***** Data shown

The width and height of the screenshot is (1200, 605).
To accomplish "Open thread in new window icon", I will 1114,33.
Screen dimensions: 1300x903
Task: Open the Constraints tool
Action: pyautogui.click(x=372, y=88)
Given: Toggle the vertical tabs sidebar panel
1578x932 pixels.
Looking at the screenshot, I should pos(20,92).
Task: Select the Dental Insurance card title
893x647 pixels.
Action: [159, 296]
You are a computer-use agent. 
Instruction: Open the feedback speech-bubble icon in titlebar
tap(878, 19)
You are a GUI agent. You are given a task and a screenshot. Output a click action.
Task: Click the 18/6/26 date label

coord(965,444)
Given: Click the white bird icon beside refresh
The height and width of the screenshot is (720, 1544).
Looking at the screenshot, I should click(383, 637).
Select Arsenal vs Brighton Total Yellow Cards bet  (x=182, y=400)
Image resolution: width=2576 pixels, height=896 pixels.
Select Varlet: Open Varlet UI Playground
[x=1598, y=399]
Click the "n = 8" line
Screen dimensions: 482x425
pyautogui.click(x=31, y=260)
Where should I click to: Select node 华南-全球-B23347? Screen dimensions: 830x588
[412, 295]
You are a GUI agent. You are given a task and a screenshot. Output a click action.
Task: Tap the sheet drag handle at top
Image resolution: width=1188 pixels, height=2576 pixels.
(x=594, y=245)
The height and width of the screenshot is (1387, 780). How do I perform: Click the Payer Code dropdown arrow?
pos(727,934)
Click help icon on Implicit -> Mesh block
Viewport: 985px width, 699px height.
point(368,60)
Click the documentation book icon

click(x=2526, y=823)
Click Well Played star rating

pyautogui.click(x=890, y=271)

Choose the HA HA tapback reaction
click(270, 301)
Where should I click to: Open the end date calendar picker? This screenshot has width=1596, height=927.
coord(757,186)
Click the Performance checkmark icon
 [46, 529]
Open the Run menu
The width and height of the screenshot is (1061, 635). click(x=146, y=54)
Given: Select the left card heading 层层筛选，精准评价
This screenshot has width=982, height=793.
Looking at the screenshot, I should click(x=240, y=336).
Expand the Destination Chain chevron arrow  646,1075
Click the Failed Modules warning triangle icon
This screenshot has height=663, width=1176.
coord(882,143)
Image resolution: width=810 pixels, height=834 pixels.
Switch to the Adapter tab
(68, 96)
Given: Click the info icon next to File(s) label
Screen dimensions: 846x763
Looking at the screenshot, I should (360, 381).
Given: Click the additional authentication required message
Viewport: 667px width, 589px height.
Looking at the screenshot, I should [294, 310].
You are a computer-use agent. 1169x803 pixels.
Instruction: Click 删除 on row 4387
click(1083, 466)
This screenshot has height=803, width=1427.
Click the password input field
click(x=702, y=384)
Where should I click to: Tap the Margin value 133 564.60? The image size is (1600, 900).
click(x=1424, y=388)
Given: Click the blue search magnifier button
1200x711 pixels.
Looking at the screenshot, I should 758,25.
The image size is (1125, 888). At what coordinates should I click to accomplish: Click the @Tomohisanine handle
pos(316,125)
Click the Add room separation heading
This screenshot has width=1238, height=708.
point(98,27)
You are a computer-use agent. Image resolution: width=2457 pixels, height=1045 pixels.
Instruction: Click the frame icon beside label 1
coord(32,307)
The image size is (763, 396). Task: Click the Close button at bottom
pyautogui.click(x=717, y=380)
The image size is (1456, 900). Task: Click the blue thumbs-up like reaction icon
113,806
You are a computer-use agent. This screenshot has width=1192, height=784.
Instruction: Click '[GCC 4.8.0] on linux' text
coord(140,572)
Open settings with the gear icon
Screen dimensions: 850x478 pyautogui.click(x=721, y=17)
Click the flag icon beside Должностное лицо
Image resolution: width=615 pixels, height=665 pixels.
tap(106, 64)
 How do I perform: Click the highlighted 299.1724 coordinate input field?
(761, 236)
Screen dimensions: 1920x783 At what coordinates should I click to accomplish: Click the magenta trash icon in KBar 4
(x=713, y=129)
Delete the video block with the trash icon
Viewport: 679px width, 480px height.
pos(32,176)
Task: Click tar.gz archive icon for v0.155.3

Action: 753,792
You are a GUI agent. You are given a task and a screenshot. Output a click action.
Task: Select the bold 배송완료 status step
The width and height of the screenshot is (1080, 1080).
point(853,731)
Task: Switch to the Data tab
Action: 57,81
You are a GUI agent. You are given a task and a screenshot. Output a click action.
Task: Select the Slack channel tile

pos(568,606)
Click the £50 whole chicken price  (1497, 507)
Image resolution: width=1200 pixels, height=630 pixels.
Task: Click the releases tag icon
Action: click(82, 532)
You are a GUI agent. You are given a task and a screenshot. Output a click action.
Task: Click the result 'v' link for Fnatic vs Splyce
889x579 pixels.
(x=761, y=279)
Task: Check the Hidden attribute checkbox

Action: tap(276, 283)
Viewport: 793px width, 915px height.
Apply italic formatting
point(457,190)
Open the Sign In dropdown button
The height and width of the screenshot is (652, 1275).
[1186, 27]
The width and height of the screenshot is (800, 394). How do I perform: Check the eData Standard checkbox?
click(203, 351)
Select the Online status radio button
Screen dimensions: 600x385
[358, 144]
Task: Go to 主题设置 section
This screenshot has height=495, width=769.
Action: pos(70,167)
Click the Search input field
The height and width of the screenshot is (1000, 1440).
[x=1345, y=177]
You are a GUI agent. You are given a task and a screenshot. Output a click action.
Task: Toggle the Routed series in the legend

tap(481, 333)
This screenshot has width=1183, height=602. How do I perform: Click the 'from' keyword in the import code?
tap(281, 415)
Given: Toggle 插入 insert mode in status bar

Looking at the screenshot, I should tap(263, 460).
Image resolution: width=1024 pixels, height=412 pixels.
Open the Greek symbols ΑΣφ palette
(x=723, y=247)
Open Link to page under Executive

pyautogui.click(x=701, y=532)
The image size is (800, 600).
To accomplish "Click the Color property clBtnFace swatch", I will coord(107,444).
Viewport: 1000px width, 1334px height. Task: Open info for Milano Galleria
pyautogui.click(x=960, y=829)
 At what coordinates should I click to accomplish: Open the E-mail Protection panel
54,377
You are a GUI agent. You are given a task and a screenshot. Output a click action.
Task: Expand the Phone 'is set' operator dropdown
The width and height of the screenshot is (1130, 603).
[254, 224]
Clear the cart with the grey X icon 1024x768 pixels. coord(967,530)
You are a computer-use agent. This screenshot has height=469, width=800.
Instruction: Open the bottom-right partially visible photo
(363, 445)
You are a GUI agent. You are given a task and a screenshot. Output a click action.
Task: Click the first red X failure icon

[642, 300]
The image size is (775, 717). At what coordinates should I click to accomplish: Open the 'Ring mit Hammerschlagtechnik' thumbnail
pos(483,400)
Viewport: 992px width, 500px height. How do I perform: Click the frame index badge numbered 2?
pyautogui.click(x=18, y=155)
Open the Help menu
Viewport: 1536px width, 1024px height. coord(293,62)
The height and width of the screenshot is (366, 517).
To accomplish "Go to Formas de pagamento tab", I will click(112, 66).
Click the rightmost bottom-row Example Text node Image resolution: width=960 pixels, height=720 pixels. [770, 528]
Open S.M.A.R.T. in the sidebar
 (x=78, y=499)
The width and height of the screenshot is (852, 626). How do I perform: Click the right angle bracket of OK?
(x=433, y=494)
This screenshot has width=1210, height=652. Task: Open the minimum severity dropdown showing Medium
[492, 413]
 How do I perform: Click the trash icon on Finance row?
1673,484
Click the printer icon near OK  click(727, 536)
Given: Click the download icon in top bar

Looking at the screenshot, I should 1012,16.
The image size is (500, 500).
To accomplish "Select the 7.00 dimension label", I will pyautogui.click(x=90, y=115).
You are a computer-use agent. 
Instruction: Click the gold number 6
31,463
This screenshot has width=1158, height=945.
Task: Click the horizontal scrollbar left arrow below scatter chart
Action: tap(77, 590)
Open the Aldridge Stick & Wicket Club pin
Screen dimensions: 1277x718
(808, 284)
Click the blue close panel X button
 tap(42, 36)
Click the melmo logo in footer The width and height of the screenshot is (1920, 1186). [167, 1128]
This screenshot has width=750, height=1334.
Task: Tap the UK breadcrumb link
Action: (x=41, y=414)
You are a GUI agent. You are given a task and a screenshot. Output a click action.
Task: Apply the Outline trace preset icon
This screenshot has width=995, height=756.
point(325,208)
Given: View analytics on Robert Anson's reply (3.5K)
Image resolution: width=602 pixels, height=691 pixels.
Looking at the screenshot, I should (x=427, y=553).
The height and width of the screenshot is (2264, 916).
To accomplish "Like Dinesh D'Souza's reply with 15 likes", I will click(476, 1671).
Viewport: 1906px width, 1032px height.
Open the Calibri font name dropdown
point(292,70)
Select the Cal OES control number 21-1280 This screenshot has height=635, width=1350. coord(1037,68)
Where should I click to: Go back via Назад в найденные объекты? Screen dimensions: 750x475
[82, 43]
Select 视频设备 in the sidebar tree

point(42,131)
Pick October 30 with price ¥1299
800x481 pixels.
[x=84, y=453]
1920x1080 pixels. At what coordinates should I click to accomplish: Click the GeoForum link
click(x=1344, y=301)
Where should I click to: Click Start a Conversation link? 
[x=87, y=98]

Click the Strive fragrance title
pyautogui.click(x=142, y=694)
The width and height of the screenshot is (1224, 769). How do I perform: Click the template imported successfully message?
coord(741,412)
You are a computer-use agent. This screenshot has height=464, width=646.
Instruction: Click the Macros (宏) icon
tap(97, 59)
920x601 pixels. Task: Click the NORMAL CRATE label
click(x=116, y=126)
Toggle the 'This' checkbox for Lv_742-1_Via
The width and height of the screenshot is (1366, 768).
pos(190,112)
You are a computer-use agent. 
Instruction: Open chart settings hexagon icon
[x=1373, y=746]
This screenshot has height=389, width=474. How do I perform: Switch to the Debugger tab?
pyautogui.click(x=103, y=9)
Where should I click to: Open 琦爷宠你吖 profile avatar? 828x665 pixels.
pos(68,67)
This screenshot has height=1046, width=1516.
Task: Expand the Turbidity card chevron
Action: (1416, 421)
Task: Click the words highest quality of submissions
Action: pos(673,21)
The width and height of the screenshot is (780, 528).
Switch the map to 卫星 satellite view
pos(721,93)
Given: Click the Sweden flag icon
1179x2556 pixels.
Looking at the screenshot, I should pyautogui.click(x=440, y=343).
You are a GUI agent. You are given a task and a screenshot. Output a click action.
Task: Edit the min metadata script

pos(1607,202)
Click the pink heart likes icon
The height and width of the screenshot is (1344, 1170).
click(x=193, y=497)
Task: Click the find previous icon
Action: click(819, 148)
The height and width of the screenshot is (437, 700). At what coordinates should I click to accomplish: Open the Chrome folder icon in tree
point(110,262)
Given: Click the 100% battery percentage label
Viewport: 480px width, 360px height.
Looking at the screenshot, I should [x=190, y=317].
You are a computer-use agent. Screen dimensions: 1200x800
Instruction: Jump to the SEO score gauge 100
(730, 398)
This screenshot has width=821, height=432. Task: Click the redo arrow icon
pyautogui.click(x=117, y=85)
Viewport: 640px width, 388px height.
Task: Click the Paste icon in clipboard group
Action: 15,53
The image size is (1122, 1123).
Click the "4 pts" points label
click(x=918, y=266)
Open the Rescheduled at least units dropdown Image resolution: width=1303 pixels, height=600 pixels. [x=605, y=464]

**********

▸ What you should do
Going through the material, how many lines contain the word "reply"? Please give only the number.

▸ Problem solution
2